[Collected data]
* Begin *
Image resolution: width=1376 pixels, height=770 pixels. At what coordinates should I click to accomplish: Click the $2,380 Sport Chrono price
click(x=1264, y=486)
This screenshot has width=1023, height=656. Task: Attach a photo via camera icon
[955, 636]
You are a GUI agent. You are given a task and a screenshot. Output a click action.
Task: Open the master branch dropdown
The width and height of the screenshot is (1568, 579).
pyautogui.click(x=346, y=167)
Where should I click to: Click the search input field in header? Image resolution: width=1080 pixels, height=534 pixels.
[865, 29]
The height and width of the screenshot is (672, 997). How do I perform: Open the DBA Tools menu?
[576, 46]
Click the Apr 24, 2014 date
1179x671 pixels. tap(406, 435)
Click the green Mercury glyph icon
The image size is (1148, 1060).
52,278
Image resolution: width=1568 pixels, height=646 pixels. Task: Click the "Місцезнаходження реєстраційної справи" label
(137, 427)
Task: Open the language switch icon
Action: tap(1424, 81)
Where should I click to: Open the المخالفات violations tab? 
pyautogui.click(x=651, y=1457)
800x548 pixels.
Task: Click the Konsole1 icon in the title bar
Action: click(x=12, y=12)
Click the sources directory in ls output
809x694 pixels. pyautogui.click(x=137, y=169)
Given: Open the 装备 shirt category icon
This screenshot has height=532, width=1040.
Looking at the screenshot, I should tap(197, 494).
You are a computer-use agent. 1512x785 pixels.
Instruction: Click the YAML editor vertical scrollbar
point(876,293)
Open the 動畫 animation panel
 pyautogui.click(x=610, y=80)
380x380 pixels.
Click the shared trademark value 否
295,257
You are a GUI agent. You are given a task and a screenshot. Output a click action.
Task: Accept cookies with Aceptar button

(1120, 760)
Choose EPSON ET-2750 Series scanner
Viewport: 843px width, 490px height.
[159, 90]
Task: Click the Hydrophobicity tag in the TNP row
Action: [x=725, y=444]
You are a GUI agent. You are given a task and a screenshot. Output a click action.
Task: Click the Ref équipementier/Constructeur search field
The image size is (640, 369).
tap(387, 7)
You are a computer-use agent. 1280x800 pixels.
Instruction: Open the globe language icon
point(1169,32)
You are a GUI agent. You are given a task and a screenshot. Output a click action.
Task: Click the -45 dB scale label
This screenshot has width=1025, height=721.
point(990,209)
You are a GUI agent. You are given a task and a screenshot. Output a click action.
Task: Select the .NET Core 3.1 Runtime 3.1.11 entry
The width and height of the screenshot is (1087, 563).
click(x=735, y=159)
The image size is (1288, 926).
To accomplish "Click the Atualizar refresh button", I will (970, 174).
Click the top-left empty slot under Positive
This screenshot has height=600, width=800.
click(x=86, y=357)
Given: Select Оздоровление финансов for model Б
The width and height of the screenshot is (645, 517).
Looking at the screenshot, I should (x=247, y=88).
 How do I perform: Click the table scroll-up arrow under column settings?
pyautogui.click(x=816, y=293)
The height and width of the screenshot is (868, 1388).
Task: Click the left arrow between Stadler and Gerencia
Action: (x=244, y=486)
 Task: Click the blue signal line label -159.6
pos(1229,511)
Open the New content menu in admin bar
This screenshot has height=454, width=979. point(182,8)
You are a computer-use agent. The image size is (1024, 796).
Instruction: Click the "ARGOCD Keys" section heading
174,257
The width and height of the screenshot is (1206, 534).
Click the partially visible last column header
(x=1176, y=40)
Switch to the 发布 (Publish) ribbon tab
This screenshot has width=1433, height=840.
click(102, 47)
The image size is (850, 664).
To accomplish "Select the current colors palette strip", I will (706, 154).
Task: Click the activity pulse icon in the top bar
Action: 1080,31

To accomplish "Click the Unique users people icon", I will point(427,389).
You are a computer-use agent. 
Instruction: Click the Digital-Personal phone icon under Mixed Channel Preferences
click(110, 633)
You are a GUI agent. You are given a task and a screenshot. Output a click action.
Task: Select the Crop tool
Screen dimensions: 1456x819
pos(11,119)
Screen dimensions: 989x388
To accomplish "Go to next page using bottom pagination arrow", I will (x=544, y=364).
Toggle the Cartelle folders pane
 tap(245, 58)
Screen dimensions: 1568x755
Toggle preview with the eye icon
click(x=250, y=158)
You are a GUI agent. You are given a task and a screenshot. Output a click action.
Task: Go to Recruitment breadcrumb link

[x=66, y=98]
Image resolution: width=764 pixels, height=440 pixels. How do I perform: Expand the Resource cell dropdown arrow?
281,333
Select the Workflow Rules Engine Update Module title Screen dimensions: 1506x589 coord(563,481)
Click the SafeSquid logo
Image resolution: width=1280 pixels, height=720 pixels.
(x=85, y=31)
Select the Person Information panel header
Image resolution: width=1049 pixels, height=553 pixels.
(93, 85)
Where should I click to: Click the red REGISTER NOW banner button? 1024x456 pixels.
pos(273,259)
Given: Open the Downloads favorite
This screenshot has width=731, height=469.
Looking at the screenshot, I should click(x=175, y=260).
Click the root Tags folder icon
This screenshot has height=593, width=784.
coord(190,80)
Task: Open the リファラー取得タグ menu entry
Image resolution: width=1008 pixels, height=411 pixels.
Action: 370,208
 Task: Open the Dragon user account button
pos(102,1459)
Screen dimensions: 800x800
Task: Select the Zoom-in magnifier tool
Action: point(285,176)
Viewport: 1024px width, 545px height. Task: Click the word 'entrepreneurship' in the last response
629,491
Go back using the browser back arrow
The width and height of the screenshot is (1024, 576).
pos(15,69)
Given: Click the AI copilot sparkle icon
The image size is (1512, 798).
* End *
[Exercise details]
Swap "Downloads" for "Desktop" in the listing lines from the line with "Image resolution: width=764" up to and including the line with "Action: 370,208". Write out only those lines again, changing nothing else.

[Expected answer]
Image resolution: width=764 pixels, height=440 pixels. How do I perform: Expand the Resource cell dropdown arrow?
281,333
Select the Workflow Rules Engine Update Module title Screen dimensions: 1506x589 coord(563,481)
Click the SafeSquid logo
Image resolution: width=1280 pixels, height=720 pixels.
(x=85, y=31)
Select the Person Information panel header
Image resolution: width=1049 pixels, height=553 pixels.
(93, 85)
Where should I click to: Click the red REGISTER NOW banner button? 1024x456 pixels.
pos(273,259)
Given: Open the Desktop favorite
This screenshot has width=731, height=469.
Looking at the screenshot, I should click(x=175, y=260).
Click the root Tags folder icon
This screenshot has height=593, width=784.
coord(190,80)
Task: Open the リファラー取得タグ menu entry
Image resolution: width=1008 pixels, height=411 pixels.
Action: 370,208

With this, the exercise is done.